If you ever wake up to find something dark and fluttery flying around your bedroom--
If you ever find that the dark and fluttery thing is shaped like a bat--
If you ever realize that the bat-shaped thing flying around your bedroom is A REAL, LIVE BAT--

DO  NOT, I repeat, DO NOT to try catch the bat. 

And please, please, DO NOT encourage your partner to try to catch the bat. In a pillowcase. While you run squealing out of the room.

Do not do any of these things. Trust me. I did them all, and what did I get? Rabies shots. Many, many rabies shots.
That is why a report that scientists may have landed on a one-dose rabies vaccine caught my eye this week.
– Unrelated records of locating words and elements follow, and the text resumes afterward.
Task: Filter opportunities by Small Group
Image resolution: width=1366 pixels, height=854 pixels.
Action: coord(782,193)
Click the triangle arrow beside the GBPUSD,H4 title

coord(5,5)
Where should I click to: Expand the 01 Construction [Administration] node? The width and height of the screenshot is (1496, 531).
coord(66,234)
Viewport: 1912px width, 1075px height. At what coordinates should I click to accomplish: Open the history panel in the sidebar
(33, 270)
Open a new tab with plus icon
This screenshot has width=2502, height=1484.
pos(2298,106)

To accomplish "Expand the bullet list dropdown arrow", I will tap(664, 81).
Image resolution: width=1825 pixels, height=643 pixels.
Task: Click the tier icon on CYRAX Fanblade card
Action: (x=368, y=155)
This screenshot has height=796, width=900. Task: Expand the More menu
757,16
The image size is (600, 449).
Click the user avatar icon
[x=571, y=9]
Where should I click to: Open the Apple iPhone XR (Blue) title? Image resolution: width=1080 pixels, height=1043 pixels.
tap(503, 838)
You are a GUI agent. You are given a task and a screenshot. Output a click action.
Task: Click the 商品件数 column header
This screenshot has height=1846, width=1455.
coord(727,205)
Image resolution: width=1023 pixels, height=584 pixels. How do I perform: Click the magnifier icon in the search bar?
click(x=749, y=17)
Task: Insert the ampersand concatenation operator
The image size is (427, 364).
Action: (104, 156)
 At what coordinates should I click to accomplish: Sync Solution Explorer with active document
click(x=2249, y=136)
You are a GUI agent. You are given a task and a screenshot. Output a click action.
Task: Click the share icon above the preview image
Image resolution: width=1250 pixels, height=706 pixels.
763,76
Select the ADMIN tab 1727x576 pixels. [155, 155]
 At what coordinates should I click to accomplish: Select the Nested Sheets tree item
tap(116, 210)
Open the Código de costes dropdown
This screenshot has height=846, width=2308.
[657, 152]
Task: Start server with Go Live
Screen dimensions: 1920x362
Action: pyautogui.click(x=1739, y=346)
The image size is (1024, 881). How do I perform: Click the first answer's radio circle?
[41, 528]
Today, if you happen to be exposed to rabies ("exposure" includes everything from being bitten by a rabid dog to waking up and finding a bat in your room), you'll need to make a trip to the ER for a dose of human rabies immune globulin, plus a rabies vaccine which will be administered again at set intervals over the next few weeks or months. It's time-consuming, uncomfortable, and expensive.

Of course, my brush with rabies was pretty benign, and only a handful of rabies deaths are reported in the United States each year. But around the world, an estimated 55,000 people die of rabies annually, mostly in Africa and Asia, where rabid dogs spread infection, often to children. A single-dose vaccine would make it more practical and less expensive to vaccinate the animals that carry and transmit the disease.

So far, the new vaccine has only been tested on mice, but it's a promising start against a disease that has been killing for thousands of years.